── Selected extract
The Woman in the Refrigerator Trope

Superheroes are one of the biggest things in pop culture. The fact that we get around 3 to 4 new superhero movies a year is enough to prove that. But taking into account all the comics, tv shows, and video games, we can clearly see that superheroes aren't going anywhere for a long time. Which is great, because who doesn't love a good superhero story!? But, that also means the messaging of the superhero genre is here to stay, which means we need to learn what messages are often given to an audience of superhero media. One of the biggest tropes is the Woman in the Refrigerator. The women in the refrigerator trope or ‘fridging’ refers to using a woman by either killing, maiming, raping, harming, or depowering her for the purposes of developing a male character or pushing forward his story.

This trope gets its name from Gail Simone, who created a website in response to a scene from the comic Green Lantern #54 where Green Lantern’s girlfriend Alexandra DeWitt is killed and her corpse its placed in a refrigerator for him to find. The purpose of this site is call attention to the amount of times female characters are ‘fridged’ in superhero media. And let me tell you, there are A LOT of examples of this. The websites list 111 female characters that have been fridged and mind you, this is an ongoing list so as new examples pop up or they are sent an email about it happening, the list keeps growing.



Take Nora Allen, Barry Allen’s mother, for example. In the 3 iterations we have of Flashpoint, one common element remains; Nora Allen must die. When the flash travels back in time to save his mother’s life, he creates a new timeline that is very different from the one he remembers. In doing so, he creates a timeline that is much worse off that the timeline he came from. This means that Barry himself, or with the aid of his arch-enemy the Reverse Flash, must again go back in time again and allow his mother to die. In this case, his mothers death is a requirement for Barry to get his powers and for his world to be better off.



Another more obvious example is from Deadpool 2. If Vanessa doesn’t meet her untimely demise in the first 10 minutes of the film, there is no plot for the movie.
────
── Extracted information
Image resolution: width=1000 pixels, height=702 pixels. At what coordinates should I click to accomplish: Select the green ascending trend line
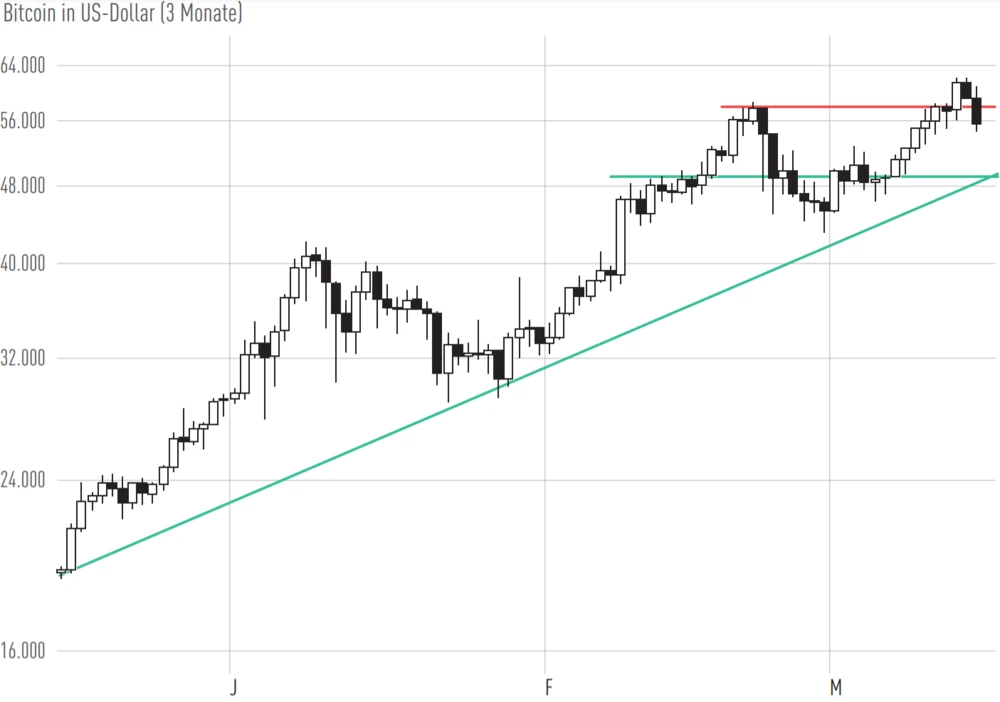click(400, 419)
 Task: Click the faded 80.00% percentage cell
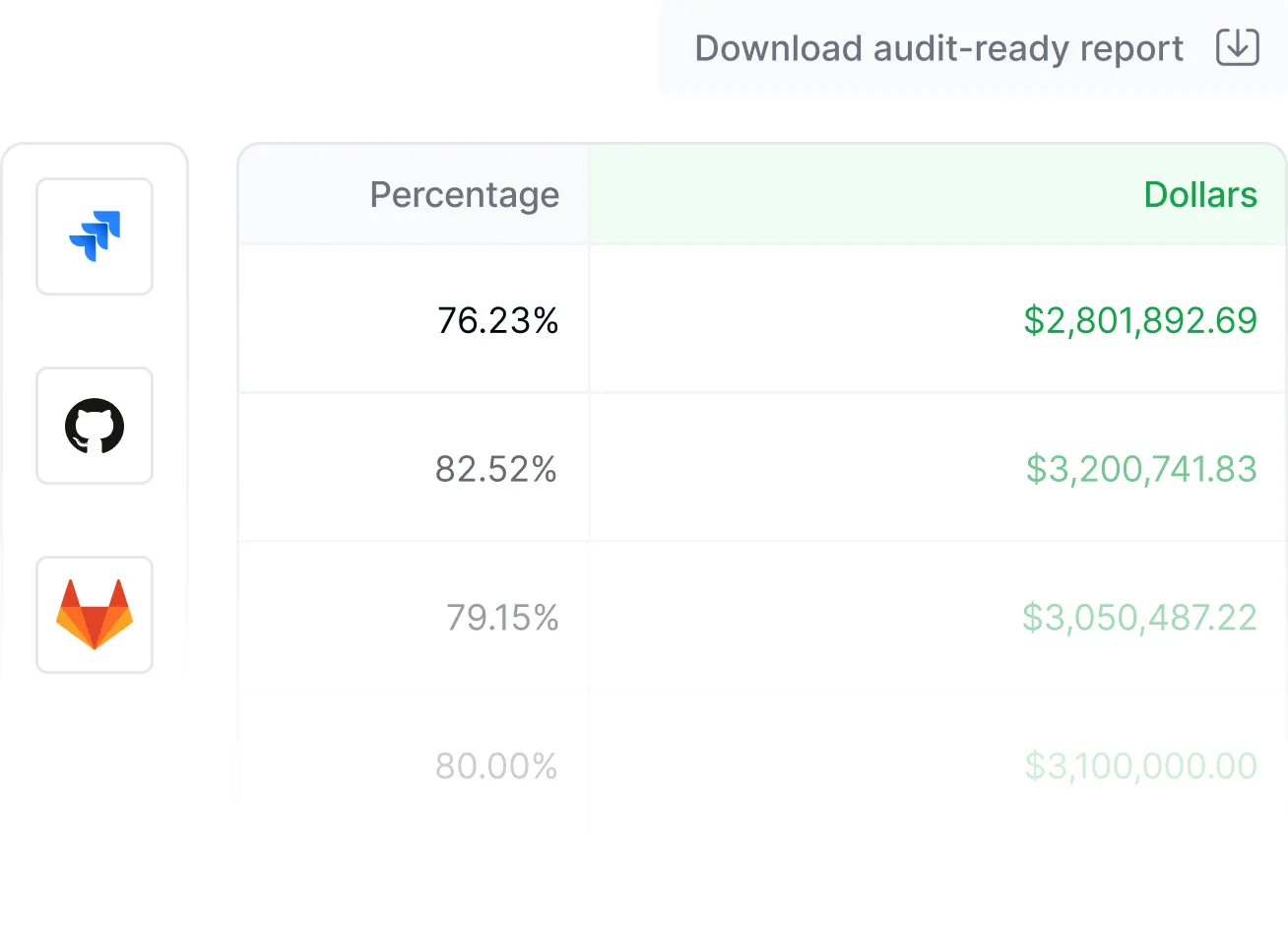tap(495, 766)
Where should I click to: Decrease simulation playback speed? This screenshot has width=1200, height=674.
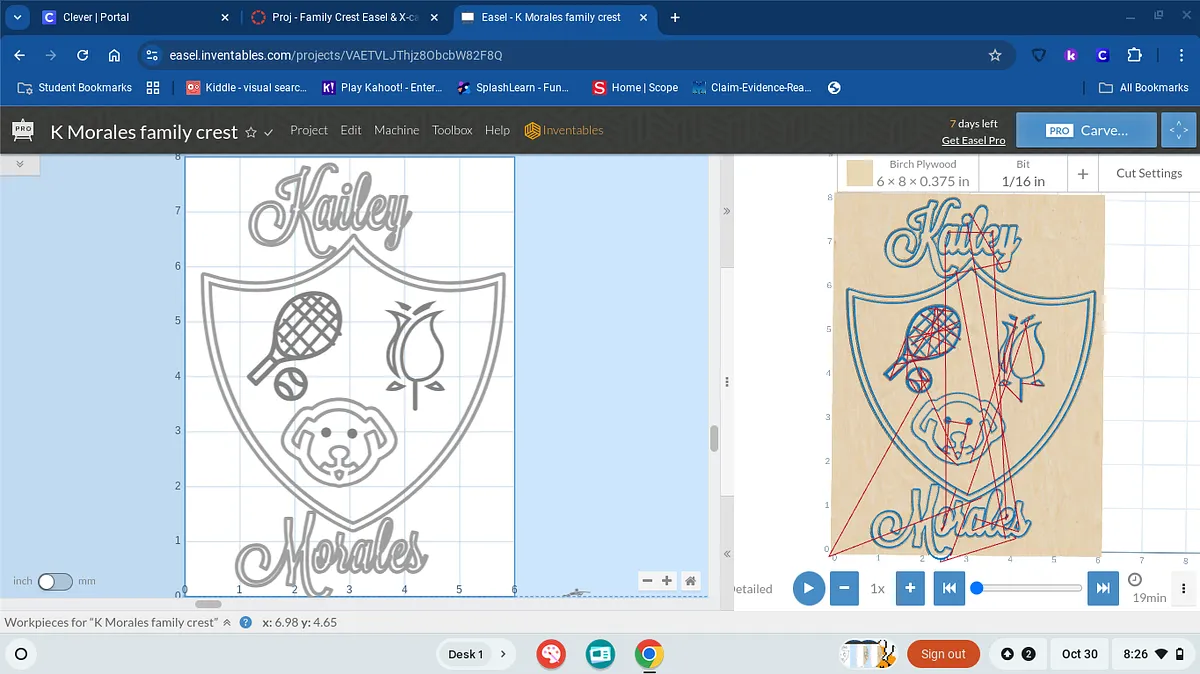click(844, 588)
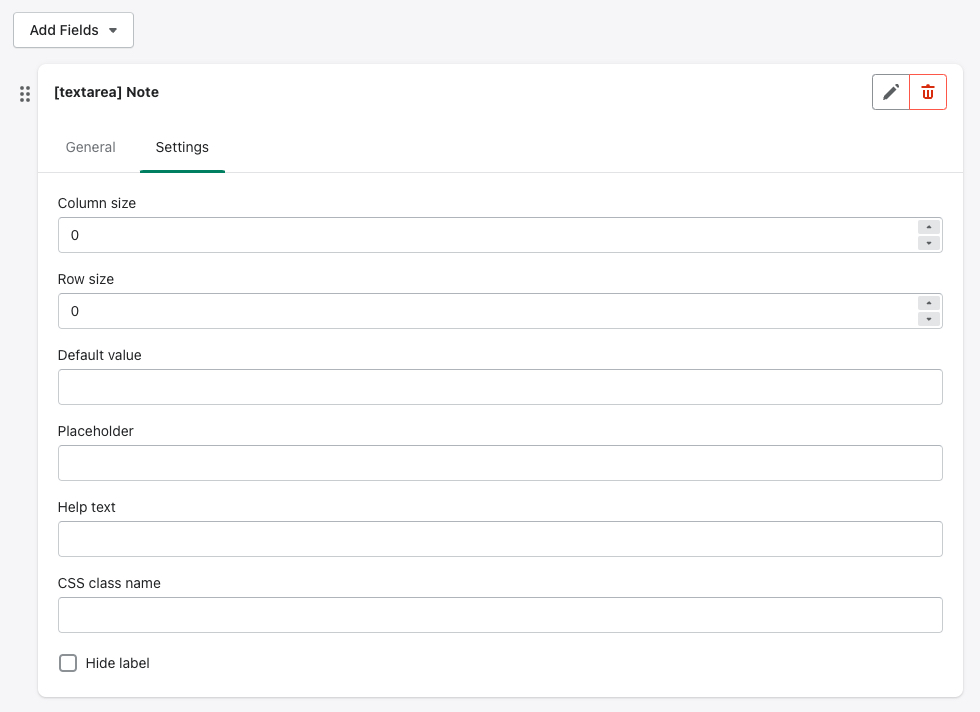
────
── Extracted information
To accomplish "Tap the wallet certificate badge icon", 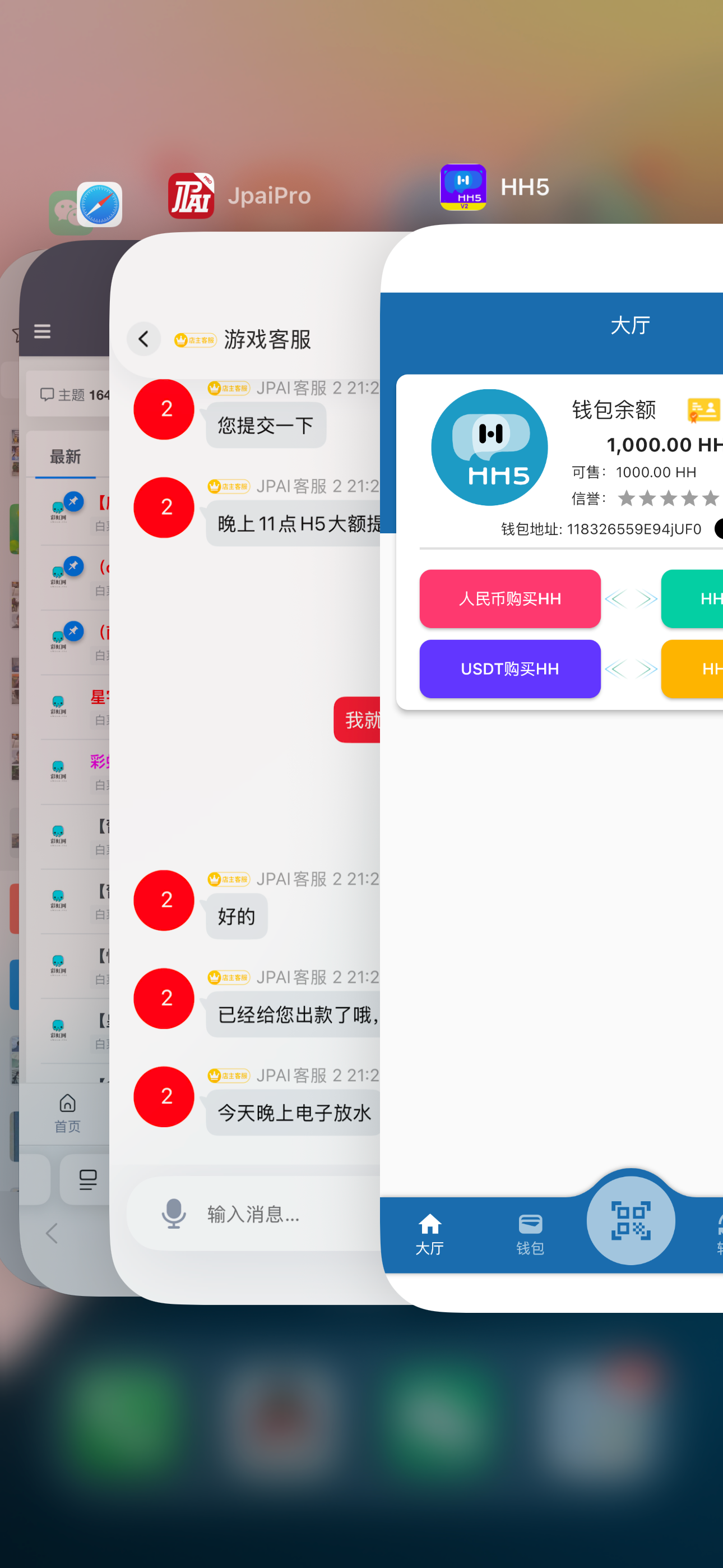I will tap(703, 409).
────
── Extracted information
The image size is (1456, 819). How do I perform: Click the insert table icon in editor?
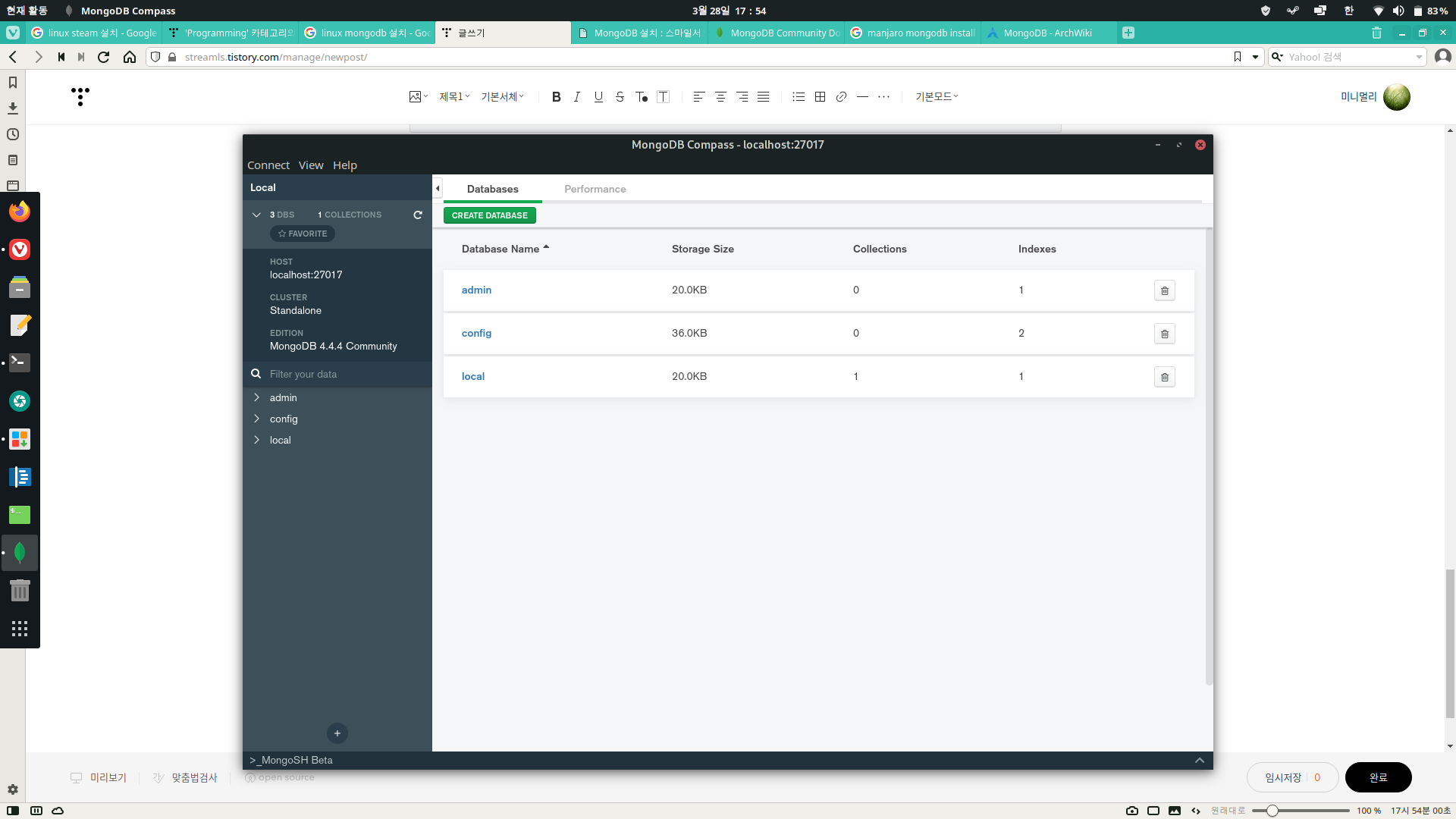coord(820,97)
────
Set exercise A — Swap "ascending" for "rising" in the records, starting with the line with "Image resolution: width=1000" and going on through the line with "click(844, 588)". Return only those lines, unchanged otherwise, and leave out the pictures.
Set exercise B — Carry on the piece about the Woman in the Refrigerator trope from where it stops.

Written response A —
Image resolution: width=1000 pixels, height=702 pixels. At what coordinates should I click to accomplish: Select the green rising trend line
click(400, 419)
 Task: Click the faded 80.00% percentage cell
tap(495, 766)
Where should I click to: Decrease simulation playback speed? This screenshot has width=1200, height=674.
click(844, 588)

Written response B —
Deadpool's sole driving factor the entire film is avenge the death of Vanessa. Nothing more. Same goes for Hughie in The Boys. If A-Train doesn’t run through and kill Hughie’s girlfriend Robin in the first few minutes of the series, Hughie has no reason to join Butcher and there is no main character to the series.


Each of these instances means that these women are not their own characters. They are simply a device for the story tellers to move the plot, just as in the damsel in distress trope.

There can also be some overlap between the two tropes, as with the case of Gwen Stacy. She goes from damsel to fridged with the whole point of making Spiderman suffer and develop HIS character. When women are simply used a plot devices in a story, it sends the message that they expendable, disposable, or they only exist to further or give men a reason to do something. This trope reinforces or creates a belief system in viewers that women are simply background characters or expendable and in women identified individuals, they are taught that their social role is that of the disposable lover with no agency over her own story. By encountering this kind of deeply misogynistic violence over and over again women are frequently silenced and worn-down.


As for men, this trope reinforces the belief of women being below them or that women are just there to aid in our story. Now, this is not to say that death can’t be a part of a story, it very much should be because death is a very real thing that happens, but death should be met with some nuance and characters shouldn’t exist just to be killed to push a plot. That’s just lazy storytelling.